Başbakan Ahmet Davutoğlu'nun tanıtarak ve yerli uçak olarak lanse ettiği Dornier 328 uçağı, okuduğum havacılık tarihi karşısında yüzümü kızarttı. Havacılık konusunda geçmişi altın sayfalarla dolu Türkiye'nin; Dornier adından montajlayacağı uçağa ne yerli diyebilirim ne de milli.
Bana göre ha Ford montajlamışsın, ha Hyundai, ha Renault. Bir anlamı yok. "Üretmiyorum" dediği anda bitmişdir.
Zamanında "F16 üretiyoruz" sözlerini de çok duyduk. Ama montajdan öteye gidemedik. Ne bir yazılım yapabiliyoruz ne de bir parça. Yaptığımız tek şey başkasının çöplüğünde gezinmekten başka bir şey değil.

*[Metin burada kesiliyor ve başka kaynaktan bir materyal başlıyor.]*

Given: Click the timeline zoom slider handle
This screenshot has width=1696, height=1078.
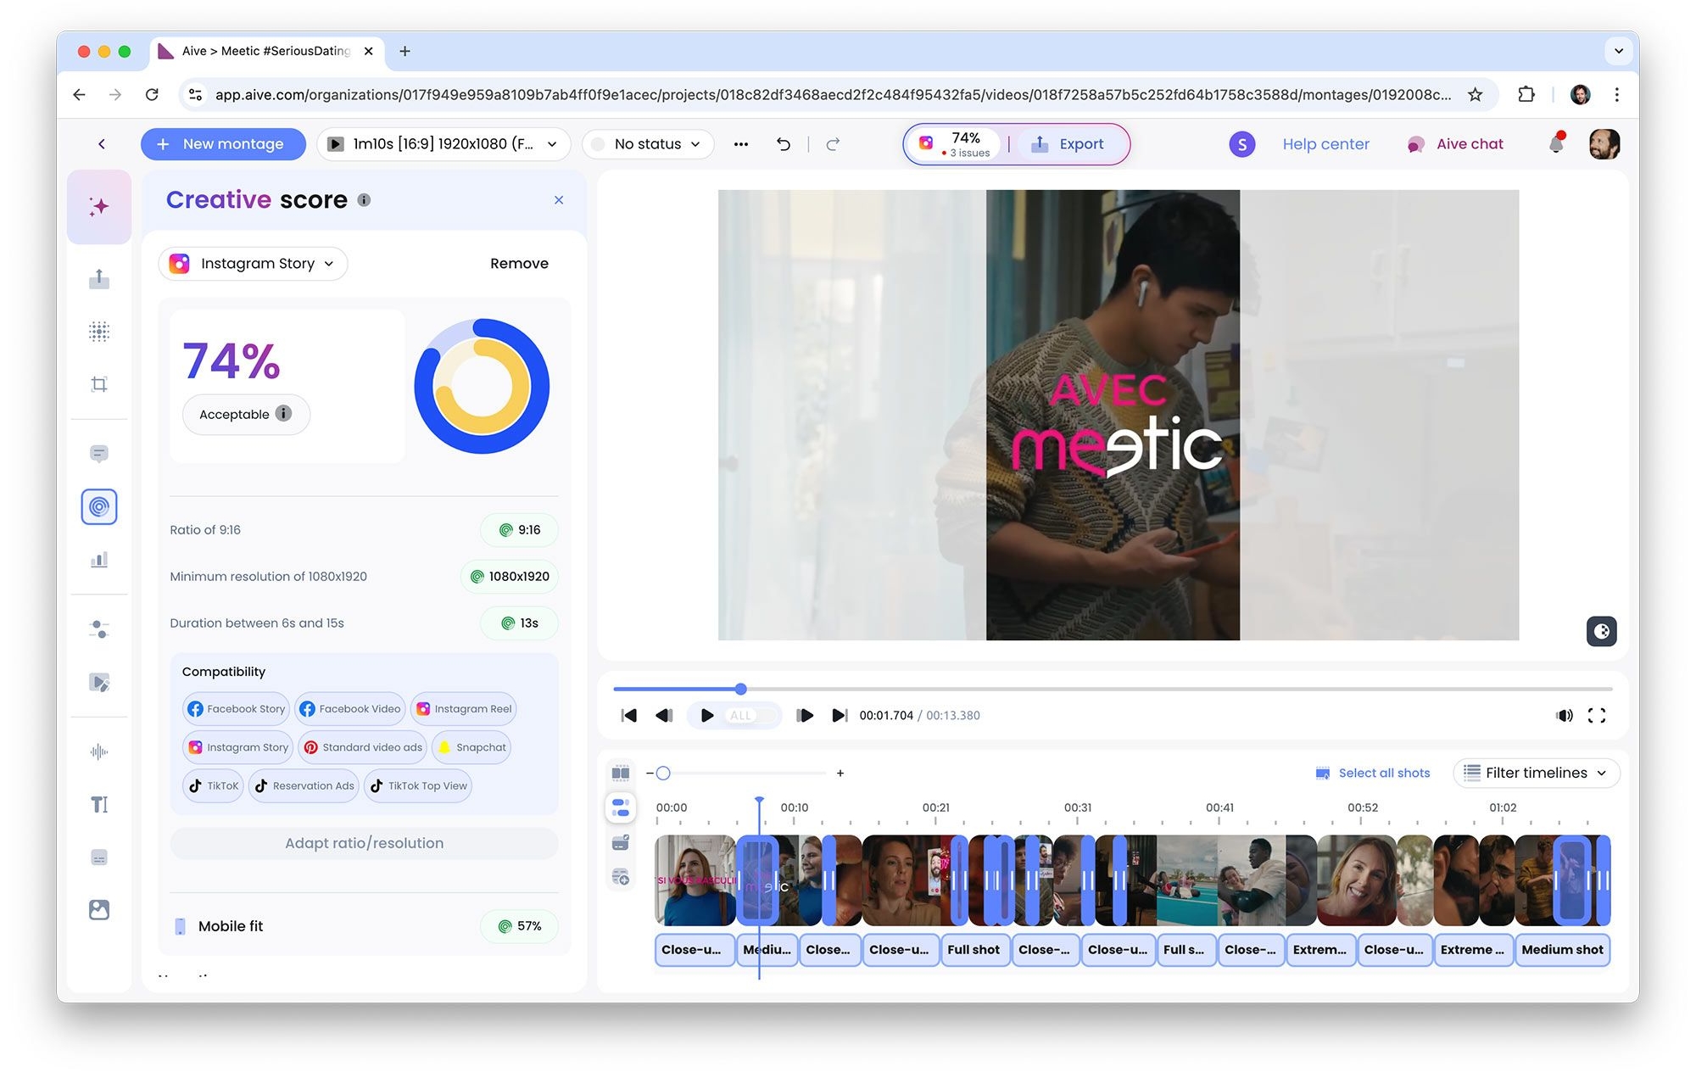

Oysa ben, Lagari Hasan Çelebi isterim. Türk düşüncesiyle ta 1600'lü yıllarda roketimsi icat ile uçmayı başarmıştı. Ben başbakan Ahmet Davutoğlu'ndan bir "Lagari Hasan Çelebi çıkarttık" demesini beklerdim.

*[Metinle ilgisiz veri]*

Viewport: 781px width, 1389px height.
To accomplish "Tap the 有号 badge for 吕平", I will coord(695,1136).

Oysa ben, Vecihi Hürkuş isterim. Vecihi adını verip, yaptığı uçaklarla Türk Havacılık tarihine altın harflerle yazılan Vecihi Hürkuş, bugün batık Dornier firmasının satın alınmış haklarının yeniden canlandırıldığını görmedi ama eminim ki kemikleri sızladı.
Oysa ben Nuri Demirağ isterdim. NUD kodu vererek yaptığı uçakların kıymetini bilemedik. Şimdi Almanların çöpe attığını biz metan gazı olarak dışarı çıkartıyoruz.

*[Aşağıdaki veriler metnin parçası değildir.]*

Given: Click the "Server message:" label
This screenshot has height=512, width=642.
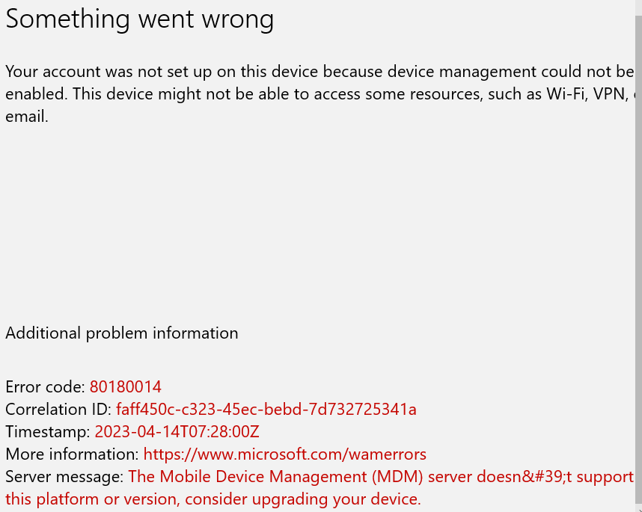Looking at the screenshot, I should click(x=64, y=477).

Yusuf Kahvecioğlu bile Samsun'da evinin balkonunda uçak yaparken, kendi dinamiklerimizi hayata geçirememenin ezikliğini yaşıyorum ben.
Demek istediğim nedir biliyor musunuz?
Bizim onlarca uçak mühendisimiz var. Kim bilir yurt dışında kaç uçak mühendisimiz var? Ve kim bilir bu mühendislerimizin ne kadar uçak projesi var. Eminim ki bu mühendislerimizin bir çoğu bu projeleri devletimizin büyüklerine sunmuştur. Lakin "Türk" olduğu için itibar görmemiştir.
Bir örnek vermek istiyorum. İsmini asla zikretmeyeceğim. Bir girişimcimiz havacılık sektöründe çok ihtiyaç duyulan bir cihaz üretiyor. Demosunu yapıyor. Sonra bir bakanlığa gidip arge desteği istiyor. Sonuç ne biliyor musunuz? %10 komisyon isteniyor girişimcimizden. Bu arkadaş reddediyor ve kapıyı vurup dışarı çıkıyor. Ve bu girişimcimiz maalesef halen o işi yapmak için direniyor. "Ben ülkemin parasının yurtdışına gitmesine izin vermeyeceğim" diyerek direniyor.
İşte bu yüzden biz kendimiz yapamayız. "Türk" olunca yapamaz.
Milli duygularımın ifadesidir buraya kadar yazdığım.
Gelelim mantığımın dediklerine.
Evet, adı her ne kadar Dornier olsa bile Türkiye'de üretilecek olması heyecan verici. Yukarıda bahsettiğim ve fakat bir türlü şans verilmeyen mühendislerimiz aynı çatı altında buluşup çalışabilecekler.
TRJ628 İnşallah sadece siyasi reklamda kalmaz. İnşallah lanse edenlerin mahçup olmayacağı bir girişim olur.
Üretim tesisi falan kurmaya da gerek yok. Eski HABOM yeni THY Teknik bu uçağın üretim tesisi olarak biçilmiş kaftan gibi. O yüzden bir de üretim tesisi kurmak için para harcamanın zaman harcamakla eş değer olduğunu bilmek gerek.
Fransa Toulouse'deki ATR tesislerini gördük. Dökük bir üretim hattı var. Bizde en modern şekilde yapılmış tesisler var. Buraları kullanırsak zamanı kazanır, yapmak istediğimizi de yaparız.
Karşı değilim. Lakin "ah keşke bizim, her şeyi ile bizim olaydı" dememe de kimse bir laf edemez.
İşte bu yüzden yukarıda isimlerini saydığım ölümsüz havacılarımızın "kemikleri sızlıyor" diyorum.